The exclusive economic zone (up to 200 nautical miles off the baseline) is not part of the State's territory but is subject to the coastal State's exclusive jurisdiction and control for selected purposes, one of which is the production of energy from winds.[85] This means that within this zone, the coastal State has the right to install and operate offshore wind farms and to establish safety zones around them that must be respected by all ships, as long as due notice of the installation has been given. Also, neither installations nor safety zones can interfere with sea lanes that are considered essential for international navigation.[85]
Beyond the exclusive economic zones are the high seas, or the international waters.[85] Within this zone the purpose of producing energy is not explicitly mentioned as a high seas freedom, and the legal status of offshore wind facilities is therefore unclear. In academia, it has been argued that the uncertainty of the legal status of offshore wind facilities on the high seas could become an object of interstate disputes over the rights of use.[86]
As a solution, it has been suggested that offshore wind facilities could be incorporated as a high seas freedom by being considered as ships or artificial islands, installations and structures.[86]
As of 2020, energy production from winds on the high seas is not yet technically feasible due to the difficulties that follow from deeper water.[87] However, the advancing technology of floating wind turbines is a step towards the realization of deepwater wind projects.[87]
Turbine construction materials considerations[edit]
Since offshore wind turbines are located in oceans and large lakes, the materials used for the turbines have to be modified from the materials used for land based wind turbines and optimized for corrosion resistance to salt water and the new loading forces experienced by the tower being partially submerged in water. With one of the main reasons for interest in offshore wind power being the higher wind speeds, some of the loading differences will come from higher shearing forces between the top and bottom of the wind turbine due to differences in wind speeds. There should also be considerations for the buffeting loads that will be experienced by the waves around the base of the tower, which converges on the use of steel tubular towers for offshore wind applications.[99]

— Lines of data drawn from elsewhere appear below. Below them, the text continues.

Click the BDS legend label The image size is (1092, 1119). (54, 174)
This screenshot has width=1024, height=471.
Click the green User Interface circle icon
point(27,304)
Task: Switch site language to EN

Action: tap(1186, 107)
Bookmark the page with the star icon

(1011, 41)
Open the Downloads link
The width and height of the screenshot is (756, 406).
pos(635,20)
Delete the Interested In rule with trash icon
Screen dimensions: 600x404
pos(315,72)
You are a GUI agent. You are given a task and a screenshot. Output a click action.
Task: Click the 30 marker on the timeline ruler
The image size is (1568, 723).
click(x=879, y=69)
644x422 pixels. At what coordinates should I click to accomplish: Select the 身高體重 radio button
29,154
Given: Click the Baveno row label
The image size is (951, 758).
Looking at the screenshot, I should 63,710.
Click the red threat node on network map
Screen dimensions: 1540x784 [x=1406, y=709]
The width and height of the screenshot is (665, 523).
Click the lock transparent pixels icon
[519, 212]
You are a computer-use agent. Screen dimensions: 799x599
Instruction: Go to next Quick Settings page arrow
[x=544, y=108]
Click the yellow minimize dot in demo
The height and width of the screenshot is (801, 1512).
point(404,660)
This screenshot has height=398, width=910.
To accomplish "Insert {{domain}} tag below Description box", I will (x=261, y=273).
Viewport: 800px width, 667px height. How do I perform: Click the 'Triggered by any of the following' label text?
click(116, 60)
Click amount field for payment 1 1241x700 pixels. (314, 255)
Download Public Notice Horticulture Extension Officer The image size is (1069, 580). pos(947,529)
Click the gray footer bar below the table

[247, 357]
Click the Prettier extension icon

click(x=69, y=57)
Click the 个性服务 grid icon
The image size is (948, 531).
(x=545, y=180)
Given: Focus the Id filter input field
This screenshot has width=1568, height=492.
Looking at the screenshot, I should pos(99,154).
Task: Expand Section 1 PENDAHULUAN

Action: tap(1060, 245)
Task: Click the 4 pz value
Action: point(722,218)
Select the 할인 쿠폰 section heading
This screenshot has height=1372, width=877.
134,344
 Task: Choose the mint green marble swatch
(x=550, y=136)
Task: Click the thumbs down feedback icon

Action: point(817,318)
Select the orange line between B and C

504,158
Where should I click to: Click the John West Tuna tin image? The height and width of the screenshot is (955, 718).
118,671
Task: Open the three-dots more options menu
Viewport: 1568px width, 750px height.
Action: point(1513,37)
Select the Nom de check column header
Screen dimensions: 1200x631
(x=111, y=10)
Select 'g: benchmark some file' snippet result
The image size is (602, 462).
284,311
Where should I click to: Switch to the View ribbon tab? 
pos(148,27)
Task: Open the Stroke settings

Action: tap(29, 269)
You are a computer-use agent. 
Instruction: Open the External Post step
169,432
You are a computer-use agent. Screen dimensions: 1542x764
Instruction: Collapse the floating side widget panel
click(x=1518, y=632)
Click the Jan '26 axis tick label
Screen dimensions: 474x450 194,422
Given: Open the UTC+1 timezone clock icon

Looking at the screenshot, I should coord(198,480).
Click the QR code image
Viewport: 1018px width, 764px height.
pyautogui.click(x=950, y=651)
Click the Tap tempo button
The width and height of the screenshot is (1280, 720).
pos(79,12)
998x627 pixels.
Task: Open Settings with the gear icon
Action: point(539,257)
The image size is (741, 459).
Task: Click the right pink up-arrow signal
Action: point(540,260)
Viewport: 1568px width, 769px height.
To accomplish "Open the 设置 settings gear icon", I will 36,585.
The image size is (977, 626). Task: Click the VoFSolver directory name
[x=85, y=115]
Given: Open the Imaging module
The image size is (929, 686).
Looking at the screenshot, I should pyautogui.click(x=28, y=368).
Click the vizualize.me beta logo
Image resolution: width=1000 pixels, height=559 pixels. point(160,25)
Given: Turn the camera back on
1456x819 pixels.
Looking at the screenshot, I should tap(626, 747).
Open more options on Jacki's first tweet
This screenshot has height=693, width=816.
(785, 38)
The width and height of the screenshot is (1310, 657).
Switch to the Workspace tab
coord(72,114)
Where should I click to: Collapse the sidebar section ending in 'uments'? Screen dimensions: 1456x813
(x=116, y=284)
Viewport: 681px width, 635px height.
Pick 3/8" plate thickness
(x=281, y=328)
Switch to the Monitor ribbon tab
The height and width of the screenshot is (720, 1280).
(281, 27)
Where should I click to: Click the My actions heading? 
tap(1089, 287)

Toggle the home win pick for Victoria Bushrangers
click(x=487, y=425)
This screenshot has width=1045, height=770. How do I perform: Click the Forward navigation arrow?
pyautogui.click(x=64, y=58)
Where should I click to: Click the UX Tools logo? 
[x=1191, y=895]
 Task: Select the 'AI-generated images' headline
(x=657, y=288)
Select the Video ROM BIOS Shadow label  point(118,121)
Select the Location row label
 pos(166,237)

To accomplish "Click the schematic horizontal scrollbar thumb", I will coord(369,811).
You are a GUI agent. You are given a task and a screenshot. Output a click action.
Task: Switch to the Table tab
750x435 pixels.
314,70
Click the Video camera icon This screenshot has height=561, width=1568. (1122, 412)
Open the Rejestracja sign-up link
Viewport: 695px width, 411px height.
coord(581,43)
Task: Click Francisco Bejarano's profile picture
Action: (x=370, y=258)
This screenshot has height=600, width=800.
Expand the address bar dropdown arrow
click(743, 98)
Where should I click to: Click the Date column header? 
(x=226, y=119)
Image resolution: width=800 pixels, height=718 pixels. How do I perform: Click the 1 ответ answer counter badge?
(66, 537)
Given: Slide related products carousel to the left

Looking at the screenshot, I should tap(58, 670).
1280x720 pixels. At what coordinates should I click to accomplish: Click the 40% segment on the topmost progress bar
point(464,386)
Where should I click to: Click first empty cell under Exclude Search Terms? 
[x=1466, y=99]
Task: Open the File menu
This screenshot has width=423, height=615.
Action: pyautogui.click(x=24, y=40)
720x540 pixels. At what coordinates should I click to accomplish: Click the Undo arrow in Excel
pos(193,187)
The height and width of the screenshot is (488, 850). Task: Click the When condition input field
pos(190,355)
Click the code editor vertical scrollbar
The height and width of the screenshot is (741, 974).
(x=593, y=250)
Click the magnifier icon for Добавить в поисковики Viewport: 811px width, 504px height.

Since offshore wind turbines are constantly exposed to salt and water, the steel used for the monopile and turbine tower must be treated for corrosion resistance, especially at the base of the tower in the “splash zone” for waves breaking against the tower and in the monopile. Two techniques that can be used include cathodic protection and the use of coatings to reduce corrosion pitting, which is a common source for hydrogen induced stress cracking.[100] For cathodic protection, galvanized anodes are attached to the monopile and have enough of a potential difference with the steel to be preferentially corroded over the steel used in the monopile. Some coatings that have been applied to offshore wind turbines include hot dip zinc coatings and 2-3 epoxy coatings with a polyurethane topcoat.[100]
Decommissioning[edit]
As the first offshore wind farms reach their end of life, a demolition industry develops to recycle them at a cost of DKK 2-4 million ($300,000-600,000 USD) roughly per MW, to be guaranteed by the owner.[121] The first offshore wind farm to be decommissioned was Yttre Stengrund in Sweden in November 2015, followed by Vindeby in 2017 and Blyth in 2019.